INSTRUCTIONS TO FOLLOW: Each line below that includes the word "named" is to be reported.

PROVIDED ENTRIES:
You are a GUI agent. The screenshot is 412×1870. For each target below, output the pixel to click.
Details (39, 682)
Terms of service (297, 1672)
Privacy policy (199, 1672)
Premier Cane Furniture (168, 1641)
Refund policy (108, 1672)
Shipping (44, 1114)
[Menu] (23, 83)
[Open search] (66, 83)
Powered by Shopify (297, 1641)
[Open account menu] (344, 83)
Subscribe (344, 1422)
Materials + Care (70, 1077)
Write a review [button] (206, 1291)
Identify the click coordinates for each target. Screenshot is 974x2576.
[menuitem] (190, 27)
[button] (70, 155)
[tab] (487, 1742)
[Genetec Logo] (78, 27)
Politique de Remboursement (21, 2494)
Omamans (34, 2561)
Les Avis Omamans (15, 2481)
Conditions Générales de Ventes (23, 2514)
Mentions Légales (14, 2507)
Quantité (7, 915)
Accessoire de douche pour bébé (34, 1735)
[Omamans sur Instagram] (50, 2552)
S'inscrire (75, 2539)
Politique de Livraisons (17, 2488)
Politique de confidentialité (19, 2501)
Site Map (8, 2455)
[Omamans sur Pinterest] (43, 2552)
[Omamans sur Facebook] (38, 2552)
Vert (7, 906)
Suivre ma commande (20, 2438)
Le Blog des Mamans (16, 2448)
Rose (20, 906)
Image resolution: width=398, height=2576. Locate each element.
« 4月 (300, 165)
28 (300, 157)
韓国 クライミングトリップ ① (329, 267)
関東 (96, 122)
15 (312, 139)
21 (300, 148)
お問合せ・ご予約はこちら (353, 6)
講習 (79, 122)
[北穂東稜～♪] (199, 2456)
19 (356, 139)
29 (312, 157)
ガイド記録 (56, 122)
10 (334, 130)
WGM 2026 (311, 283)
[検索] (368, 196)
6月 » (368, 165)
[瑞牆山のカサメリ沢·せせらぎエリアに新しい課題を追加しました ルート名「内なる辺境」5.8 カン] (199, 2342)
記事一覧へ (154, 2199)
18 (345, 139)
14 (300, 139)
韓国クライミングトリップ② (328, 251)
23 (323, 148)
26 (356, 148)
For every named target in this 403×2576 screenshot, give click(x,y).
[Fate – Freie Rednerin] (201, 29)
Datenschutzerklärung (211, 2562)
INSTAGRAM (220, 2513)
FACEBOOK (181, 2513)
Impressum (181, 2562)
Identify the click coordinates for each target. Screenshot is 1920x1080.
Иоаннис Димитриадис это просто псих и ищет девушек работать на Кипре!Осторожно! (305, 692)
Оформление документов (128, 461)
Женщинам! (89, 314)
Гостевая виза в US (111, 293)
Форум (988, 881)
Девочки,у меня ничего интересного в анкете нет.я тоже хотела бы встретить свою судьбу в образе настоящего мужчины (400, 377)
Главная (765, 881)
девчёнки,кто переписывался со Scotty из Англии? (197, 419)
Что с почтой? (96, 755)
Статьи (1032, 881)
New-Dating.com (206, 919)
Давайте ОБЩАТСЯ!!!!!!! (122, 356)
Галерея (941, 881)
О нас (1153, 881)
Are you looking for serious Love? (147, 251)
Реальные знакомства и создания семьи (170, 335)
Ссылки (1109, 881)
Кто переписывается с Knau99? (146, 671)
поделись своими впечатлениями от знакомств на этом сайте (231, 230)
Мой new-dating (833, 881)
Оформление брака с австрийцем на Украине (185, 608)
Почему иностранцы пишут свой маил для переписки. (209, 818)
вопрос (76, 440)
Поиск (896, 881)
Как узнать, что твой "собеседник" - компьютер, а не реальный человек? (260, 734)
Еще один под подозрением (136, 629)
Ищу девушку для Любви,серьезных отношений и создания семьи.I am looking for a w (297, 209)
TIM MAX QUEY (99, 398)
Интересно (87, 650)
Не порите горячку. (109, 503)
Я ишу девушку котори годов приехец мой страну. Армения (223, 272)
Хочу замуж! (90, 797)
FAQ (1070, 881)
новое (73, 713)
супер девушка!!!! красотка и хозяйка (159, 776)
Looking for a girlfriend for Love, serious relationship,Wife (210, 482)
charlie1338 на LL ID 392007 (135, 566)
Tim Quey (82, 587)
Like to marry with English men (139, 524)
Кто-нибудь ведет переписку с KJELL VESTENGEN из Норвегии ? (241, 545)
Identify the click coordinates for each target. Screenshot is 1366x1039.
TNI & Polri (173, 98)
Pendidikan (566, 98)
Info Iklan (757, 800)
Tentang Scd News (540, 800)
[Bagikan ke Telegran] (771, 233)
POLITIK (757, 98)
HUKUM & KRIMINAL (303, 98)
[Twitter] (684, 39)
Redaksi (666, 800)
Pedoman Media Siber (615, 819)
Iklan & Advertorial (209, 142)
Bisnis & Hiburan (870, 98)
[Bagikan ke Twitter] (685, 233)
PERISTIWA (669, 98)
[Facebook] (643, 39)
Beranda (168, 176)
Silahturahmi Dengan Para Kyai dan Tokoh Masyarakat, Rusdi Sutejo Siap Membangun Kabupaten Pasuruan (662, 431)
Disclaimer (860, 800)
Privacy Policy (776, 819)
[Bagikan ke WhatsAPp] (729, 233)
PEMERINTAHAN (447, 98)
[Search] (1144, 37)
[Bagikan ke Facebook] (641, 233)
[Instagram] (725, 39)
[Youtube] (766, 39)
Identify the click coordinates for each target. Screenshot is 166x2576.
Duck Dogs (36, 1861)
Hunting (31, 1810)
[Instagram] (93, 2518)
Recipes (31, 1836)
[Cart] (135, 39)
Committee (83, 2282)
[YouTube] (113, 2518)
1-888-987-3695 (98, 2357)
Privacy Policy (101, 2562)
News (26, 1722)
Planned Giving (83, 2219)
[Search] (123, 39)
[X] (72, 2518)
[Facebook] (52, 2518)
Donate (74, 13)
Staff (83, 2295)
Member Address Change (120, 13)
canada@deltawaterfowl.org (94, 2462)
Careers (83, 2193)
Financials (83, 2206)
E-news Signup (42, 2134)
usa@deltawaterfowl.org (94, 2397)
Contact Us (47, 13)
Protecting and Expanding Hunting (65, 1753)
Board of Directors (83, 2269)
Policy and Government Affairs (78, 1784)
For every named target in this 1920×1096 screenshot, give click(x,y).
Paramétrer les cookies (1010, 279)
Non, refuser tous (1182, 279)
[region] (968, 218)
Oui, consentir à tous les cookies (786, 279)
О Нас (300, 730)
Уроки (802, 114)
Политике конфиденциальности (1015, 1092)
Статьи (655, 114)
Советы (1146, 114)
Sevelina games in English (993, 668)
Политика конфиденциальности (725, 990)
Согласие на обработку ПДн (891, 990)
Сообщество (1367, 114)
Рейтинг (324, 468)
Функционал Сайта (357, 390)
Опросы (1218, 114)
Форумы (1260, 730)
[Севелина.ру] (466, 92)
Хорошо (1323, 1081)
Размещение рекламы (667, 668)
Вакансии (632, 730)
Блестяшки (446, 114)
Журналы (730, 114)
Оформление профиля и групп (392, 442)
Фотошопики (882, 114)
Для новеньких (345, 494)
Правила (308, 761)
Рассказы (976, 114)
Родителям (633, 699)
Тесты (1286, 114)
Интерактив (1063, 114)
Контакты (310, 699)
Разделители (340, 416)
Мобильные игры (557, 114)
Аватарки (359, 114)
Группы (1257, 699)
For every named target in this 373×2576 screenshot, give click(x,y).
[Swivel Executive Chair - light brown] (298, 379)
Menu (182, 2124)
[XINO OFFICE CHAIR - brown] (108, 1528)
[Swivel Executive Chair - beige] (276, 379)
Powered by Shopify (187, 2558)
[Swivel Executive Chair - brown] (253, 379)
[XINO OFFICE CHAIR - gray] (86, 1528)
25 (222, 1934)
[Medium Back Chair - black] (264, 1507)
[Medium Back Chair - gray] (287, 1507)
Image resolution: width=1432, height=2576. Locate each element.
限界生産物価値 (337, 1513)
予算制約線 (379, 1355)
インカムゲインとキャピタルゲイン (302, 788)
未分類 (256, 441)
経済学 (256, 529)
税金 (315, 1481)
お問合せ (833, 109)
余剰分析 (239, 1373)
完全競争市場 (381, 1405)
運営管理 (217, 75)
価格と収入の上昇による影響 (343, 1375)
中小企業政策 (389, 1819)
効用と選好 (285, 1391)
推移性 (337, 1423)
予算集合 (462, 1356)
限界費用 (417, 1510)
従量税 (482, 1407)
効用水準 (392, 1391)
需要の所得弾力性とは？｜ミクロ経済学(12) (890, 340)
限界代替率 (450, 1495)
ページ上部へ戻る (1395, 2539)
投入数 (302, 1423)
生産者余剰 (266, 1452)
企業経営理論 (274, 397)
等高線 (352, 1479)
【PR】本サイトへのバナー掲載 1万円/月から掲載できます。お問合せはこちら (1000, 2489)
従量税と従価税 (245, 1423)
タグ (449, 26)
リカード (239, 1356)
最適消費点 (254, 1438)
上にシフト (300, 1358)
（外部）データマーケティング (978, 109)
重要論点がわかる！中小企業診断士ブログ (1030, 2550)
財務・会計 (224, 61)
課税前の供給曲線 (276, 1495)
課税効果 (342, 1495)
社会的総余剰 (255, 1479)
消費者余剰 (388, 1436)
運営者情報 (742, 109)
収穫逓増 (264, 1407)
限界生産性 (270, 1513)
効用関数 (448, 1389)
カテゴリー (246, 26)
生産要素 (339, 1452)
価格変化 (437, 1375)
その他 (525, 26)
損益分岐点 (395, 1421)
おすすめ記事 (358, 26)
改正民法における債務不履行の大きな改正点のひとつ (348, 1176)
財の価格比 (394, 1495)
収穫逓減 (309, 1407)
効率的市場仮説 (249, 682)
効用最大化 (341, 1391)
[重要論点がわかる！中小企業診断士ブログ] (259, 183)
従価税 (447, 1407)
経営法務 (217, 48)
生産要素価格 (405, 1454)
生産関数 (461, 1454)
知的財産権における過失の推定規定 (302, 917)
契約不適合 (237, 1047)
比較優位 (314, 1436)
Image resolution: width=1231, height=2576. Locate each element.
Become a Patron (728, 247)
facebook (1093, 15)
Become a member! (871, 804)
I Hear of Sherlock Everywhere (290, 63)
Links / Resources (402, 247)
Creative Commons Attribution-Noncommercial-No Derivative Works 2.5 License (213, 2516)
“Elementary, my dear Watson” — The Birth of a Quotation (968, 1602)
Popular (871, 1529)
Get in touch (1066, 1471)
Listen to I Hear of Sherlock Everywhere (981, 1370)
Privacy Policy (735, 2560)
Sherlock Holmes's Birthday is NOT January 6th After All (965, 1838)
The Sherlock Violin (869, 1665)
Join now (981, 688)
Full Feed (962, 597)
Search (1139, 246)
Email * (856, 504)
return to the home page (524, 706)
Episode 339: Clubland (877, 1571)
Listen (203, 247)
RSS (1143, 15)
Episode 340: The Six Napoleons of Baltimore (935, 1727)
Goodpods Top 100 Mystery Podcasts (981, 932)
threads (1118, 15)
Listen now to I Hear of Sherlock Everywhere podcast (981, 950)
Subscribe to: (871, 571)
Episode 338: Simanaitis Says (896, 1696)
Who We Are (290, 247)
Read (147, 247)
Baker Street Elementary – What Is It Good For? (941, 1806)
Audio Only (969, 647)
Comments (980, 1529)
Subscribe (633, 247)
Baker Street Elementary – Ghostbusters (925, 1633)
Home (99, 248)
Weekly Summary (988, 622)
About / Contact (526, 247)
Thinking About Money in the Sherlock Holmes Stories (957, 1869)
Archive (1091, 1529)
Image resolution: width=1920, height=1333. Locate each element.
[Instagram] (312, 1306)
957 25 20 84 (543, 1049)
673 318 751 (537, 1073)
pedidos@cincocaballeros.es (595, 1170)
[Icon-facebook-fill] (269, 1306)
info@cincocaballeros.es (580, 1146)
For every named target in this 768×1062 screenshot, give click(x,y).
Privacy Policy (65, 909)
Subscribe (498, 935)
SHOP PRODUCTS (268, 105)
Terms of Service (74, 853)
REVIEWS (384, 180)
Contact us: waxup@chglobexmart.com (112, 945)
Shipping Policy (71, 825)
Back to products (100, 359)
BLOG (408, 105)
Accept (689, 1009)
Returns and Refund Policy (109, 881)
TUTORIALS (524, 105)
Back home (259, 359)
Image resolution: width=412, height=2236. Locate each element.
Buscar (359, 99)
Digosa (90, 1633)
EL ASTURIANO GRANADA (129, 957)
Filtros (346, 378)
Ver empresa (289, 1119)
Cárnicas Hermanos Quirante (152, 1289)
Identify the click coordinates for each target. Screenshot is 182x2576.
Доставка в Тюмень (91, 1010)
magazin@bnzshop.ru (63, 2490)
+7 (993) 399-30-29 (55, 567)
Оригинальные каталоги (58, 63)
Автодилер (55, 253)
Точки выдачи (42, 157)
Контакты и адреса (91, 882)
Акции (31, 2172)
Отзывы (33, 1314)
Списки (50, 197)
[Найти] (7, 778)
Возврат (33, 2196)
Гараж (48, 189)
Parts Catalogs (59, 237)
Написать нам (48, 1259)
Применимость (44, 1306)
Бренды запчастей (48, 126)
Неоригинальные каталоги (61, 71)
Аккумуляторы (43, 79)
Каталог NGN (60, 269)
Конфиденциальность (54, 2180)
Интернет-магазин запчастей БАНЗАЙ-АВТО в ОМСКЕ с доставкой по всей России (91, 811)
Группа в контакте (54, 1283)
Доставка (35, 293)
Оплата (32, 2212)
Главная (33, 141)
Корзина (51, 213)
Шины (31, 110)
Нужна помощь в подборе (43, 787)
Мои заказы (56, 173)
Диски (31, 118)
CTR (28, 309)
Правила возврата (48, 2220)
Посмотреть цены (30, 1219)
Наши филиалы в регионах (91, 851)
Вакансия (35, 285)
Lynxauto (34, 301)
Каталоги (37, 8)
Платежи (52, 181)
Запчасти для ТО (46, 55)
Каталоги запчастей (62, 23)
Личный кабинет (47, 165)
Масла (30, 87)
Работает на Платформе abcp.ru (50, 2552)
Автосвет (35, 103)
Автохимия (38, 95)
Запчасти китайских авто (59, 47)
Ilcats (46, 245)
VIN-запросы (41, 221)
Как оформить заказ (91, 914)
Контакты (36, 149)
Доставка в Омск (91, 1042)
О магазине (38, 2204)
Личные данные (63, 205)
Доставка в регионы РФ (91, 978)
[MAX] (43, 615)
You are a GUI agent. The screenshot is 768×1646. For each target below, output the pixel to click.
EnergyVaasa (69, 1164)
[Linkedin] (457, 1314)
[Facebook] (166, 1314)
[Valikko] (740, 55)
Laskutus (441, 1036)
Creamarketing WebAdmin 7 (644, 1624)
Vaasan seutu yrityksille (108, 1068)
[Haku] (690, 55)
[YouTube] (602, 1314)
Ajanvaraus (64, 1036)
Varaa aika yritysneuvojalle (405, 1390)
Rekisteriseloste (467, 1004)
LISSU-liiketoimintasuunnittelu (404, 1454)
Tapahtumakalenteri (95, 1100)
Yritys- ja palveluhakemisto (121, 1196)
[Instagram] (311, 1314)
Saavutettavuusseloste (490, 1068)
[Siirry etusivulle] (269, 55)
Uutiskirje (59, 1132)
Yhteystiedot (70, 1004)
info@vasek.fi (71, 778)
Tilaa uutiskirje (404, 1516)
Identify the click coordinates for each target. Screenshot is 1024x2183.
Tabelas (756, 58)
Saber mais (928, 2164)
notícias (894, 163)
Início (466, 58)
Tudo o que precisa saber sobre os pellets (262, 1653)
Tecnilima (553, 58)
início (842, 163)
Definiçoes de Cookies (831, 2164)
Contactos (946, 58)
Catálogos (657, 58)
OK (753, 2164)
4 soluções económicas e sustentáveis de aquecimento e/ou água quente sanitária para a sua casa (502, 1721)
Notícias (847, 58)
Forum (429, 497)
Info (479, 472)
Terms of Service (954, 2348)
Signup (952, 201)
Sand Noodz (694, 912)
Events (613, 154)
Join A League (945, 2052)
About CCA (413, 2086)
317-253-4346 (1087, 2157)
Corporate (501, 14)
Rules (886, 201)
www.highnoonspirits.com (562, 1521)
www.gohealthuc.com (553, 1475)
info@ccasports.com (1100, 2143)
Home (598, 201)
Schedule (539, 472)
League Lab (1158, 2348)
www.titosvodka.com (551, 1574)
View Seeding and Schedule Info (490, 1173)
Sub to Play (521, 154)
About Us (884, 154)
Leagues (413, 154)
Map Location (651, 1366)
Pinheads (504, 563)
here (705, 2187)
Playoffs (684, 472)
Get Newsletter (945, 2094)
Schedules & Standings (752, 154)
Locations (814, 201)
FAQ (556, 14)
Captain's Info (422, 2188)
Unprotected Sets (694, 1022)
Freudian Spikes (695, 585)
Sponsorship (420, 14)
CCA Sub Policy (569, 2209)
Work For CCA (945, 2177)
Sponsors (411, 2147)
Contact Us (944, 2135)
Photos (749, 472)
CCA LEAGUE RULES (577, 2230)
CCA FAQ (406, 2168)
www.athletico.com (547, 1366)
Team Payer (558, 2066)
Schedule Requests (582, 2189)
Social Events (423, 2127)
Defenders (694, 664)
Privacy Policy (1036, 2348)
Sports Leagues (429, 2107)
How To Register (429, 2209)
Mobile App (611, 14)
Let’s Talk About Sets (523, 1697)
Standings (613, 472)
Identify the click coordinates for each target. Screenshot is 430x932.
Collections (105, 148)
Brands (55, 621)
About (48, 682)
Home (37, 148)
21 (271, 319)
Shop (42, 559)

ANSWER SECTION:
For every named target in this 403×2576 screenshot, give click(x,y).
For every named target in this 1920×1096 screenshot, give click(x,y).
For every named target in this 373×2576 screenshot, give click(x,y).
For every named target in this 768×1062 screenshot, give click(x,y).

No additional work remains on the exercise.